> Problem requirements
Put every line of the items below into a Markdown table, with the row number in a column headed Row and the line itself in a column headed Line. Leave out blank lines.
_ _ _ _ _ _ _
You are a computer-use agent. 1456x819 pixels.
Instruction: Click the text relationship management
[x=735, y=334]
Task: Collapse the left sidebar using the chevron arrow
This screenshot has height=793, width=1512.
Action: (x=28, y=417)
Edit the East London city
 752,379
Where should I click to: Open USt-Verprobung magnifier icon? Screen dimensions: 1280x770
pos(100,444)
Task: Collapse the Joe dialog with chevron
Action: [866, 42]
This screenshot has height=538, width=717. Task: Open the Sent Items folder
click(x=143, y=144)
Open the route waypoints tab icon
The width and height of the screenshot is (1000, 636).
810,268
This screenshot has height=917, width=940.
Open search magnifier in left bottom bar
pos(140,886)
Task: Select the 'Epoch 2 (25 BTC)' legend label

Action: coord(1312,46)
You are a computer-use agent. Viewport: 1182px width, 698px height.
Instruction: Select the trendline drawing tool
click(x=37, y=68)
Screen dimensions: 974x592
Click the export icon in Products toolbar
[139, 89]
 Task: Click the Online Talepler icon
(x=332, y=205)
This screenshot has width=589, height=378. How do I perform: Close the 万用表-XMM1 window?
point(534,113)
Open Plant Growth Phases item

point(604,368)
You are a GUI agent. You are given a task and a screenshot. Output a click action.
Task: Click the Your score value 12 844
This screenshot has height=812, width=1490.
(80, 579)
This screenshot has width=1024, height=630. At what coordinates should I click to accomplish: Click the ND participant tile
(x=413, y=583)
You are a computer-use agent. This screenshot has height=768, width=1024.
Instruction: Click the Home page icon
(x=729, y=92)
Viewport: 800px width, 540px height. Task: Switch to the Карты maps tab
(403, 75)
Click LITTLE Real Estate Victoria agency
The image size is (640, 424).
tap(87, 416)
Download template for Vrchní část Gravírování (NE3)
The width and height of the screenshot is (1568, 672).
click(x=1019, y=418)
_ _ _ _ _ _ _
> Result of the task
| Row | Line |
|---|---|
| 1 | You are a computer-use agent. 1456x819 pixels. |
| 2 | Instruction: Click the text relationship management |
| 3 | [x=735, y=334] |
| 4 | Task: Collapse the left sidebar using the chevron arrow |
| 5 | This screenshot has height=793, width=1512. |
| 6 | Action: (x=28, y=417) |
| 7 | Edit the East London city |
| 8 |  752,379 |
| 9 | Where should I click to: Open USt-Verprobung magnifier icon? Screen dimensions: 1280x770 |
| 10 | pos(100,444) |
| 11 | Task: Collapse the Joe dialog with chevron |
| 12 | Action: [866, 42] |
| 13 | This screenshot has height=538, width=717. Task: Open the Sent Items folder |
| 14 | click(x=143, y=144) |
| 15 | Open the route waypoints tab icon |
| 16 | The width and height of the screenshot is (1000, 636). |
| 17 | 810,268 |
| 18 | This screenshot has height=917, width=940. |
| 19 | Open search magnifier in left bottom bar |
| 20 | pos(140,886) |
| 21 | Task: Select the 'Epoch 2 (25 BTC)' legend label |
| 22 | Action: coord(1312,46) |
| 23 | You are a computer-use agent. Viewport: 1182px width, 698px height. |
| 24 | Instruction: Select the trendline drawing tool |
| 25 | click(x=37, y=68) |
| 26 | Screen dimensions: 974x592 |
| 27 | Click the export icon in Products toolbar |
| 28 | [139, 89] |
| 29 |  Task: Click the Online Talepler icon |
| 30 | (x=332, y=205) |
| 31 | This screenshot has width=589, height=378. How do I perform: Close the 万用表-XMM1 window? |
| 32 | point(534,113) |
| 33 | Open Plant Growth Phases item |
| 34 | point(604,368) |
| 35 | You are a GUI agent. You are given a task and a screenshot. Output a click action. |
| 36 | Task: Click the Your score value 12 844 |
| 37 | This screenshot has height=812, width=1490. |
| 38 | (80, 579) |
| 39 | This screenshot has width=1024, height=630. At what coordinates should I click to accomplish: Click the ND participant tile |
| 40 | (x=413, y=583) |
| 41 | You are a computer-use agent. This screenshot has height=768, width=1024. |
| 42 | Instruction: Click the Home page icon |
| 43 | (x=729, y=92) |
| 44 | Viewport: 800px width, 540px height. Task: Switch to the Карты maps tab |
| 45 | (403, 75) |
| 46 | Click LITTLE Real Estate Victoria agency |
| 47 | The image size is (640, 424). |
| 48 | tap(87, 416) |
| 49 | Download template for Vrchní část Gravírování (NE3) |
| 50 | The width and height of the screenshot is (1568, 672). |
| 51 | click(x=1019, y=418) |